By the way, every time I tried using verdict.sql(), it first showed

ANTLR Tool version 4.5.3 used for code generation does not match the current runtime version 4.7ANTLR Runtime version 4.5.3 used for parser compilation does not match the current runtime version 4.7ANTLR Tool version 4.5.3 used for code generation does not match the current runtime version 4.7ANTLR Runtime version 4.5.3 used for parser compilation does not match the current runtime version 4.7

And after a long time, it shows an error or a result. Verdictdb does not show its advantage in efficiency. Is there anything wrong with my operation? Thank you!!

pyongjoo commented 5 years ago

Thanks for letting me the error. I am deploying a new version right now. I'll leave a comment here when it's done.

Regarding ANTRL message, it is expected behavior if you are using Spark. Both VerdictDB and Spark uses ANTLR for parsing SQL queries, but their versions may not match. To avoid the message, I tried to use the same version as Spark, but unfortunately, different versions of Spark include different versions of ANTLR, which makes me hard to match.
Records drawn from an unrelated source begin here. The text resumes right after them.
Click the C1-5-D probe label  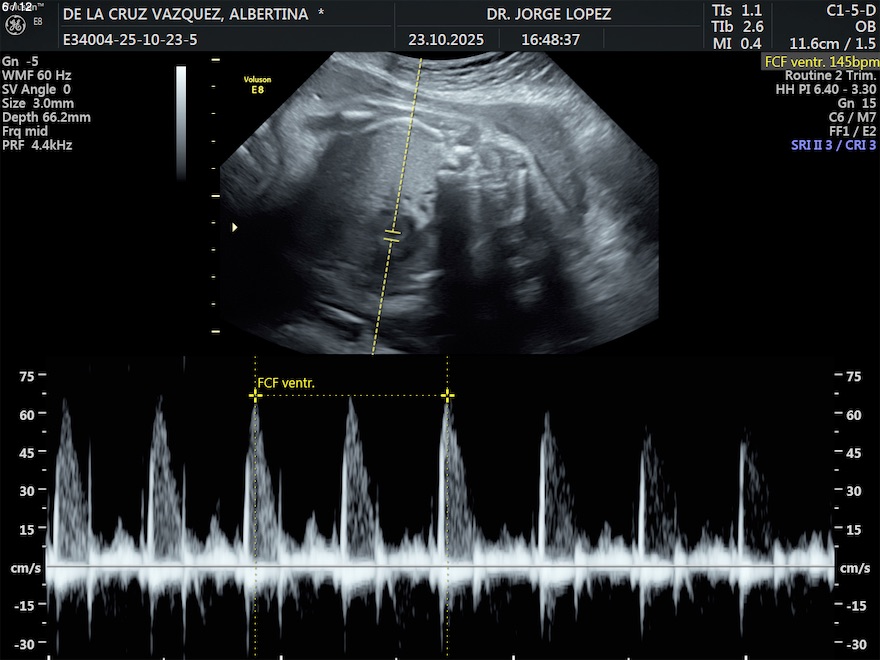coord(849,9)
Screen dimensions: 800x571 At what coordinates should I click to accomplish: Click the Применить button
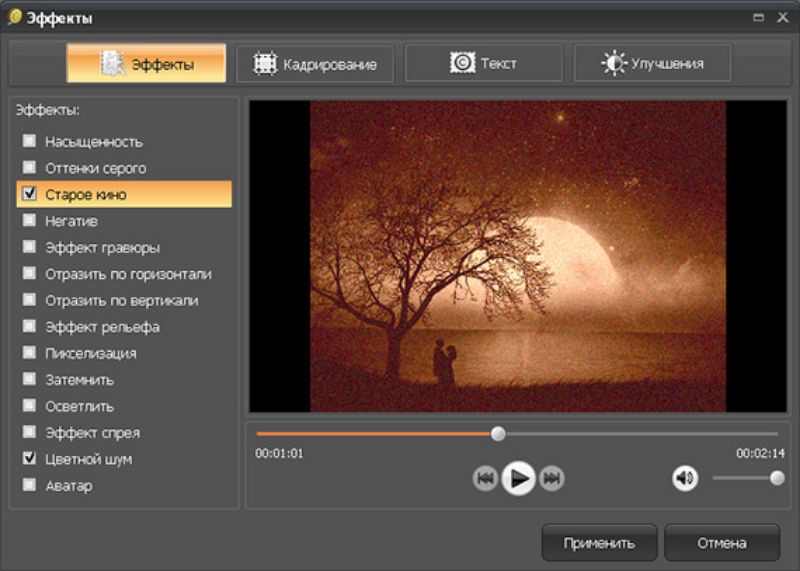tap(599, 543)
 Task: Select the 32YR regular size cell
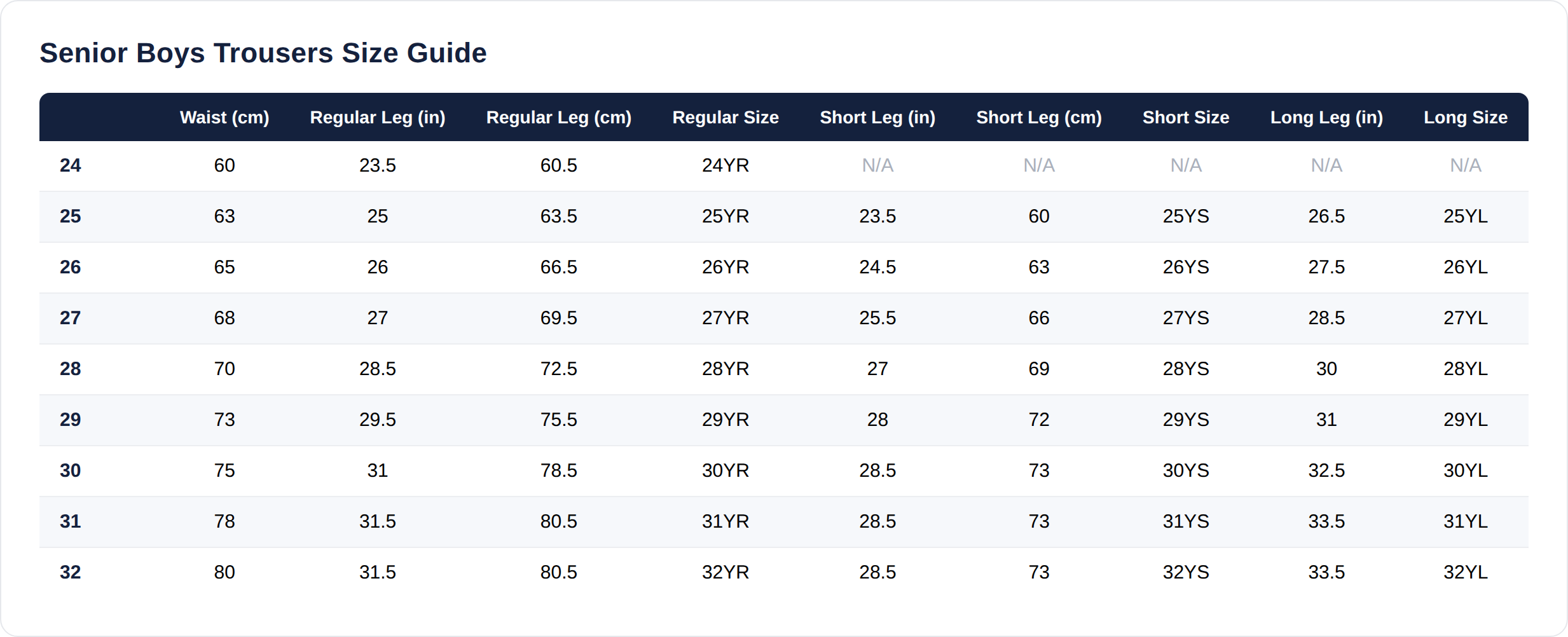[x=726, y=572]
Regarding speedup, Spark is extremely slow for small data. For noticeable speedup, the dataset size should be at least 10 GB. Other databases (Impala, Presto), however, are much faster, so Verdict's performance benefit is much clearer even for smaller datasets, e.g., 1 GB.

yunyadbis commented 5 years ago

Thank you !! 👍 👍 @pyongjoo I look forward to your repairing this problem as soon as possible so that I can use Verdictdb. I used Spark 2.3.1, the version you recommend. Can I understand that version mismatch does not affect the use of verdict? I still have a question about where the files are stored. When the location of the spark-warehouse is not set. It will automatically generate the spark-warehouse folder both in the spark home directory and the current directory. When I set the location of the spark-warehouse in local file system using:

val spark = SparkSession
      .builder()
      .appName("Get true & raw answer. Local mode.")
      .config("spark.sql.warehouse.dir","file:///home/yunya/database/spark-warehouse")
      .enableHiveSupport()
      .getOrCreate()

It will generate the spark-warehouse folder in the current directory. When I set the location of the spark-warehouse in HDFS using:

val spark = SparkSession
      .builder()
      .appName("Get true & raw answer. Local mode.")
      .config("spark.sql.warehouse.dir","hdfs://hadoop9:9000/home/yunya/database/spark-warehouse")
      .enableHiveSupport()
      .getOrCreate()

It will generate a spark-warehouse folder in HDFS, but the metastore_db folder and derby.log still generate in the current local directory. So how to use Verdict in HDFS ? Thank you!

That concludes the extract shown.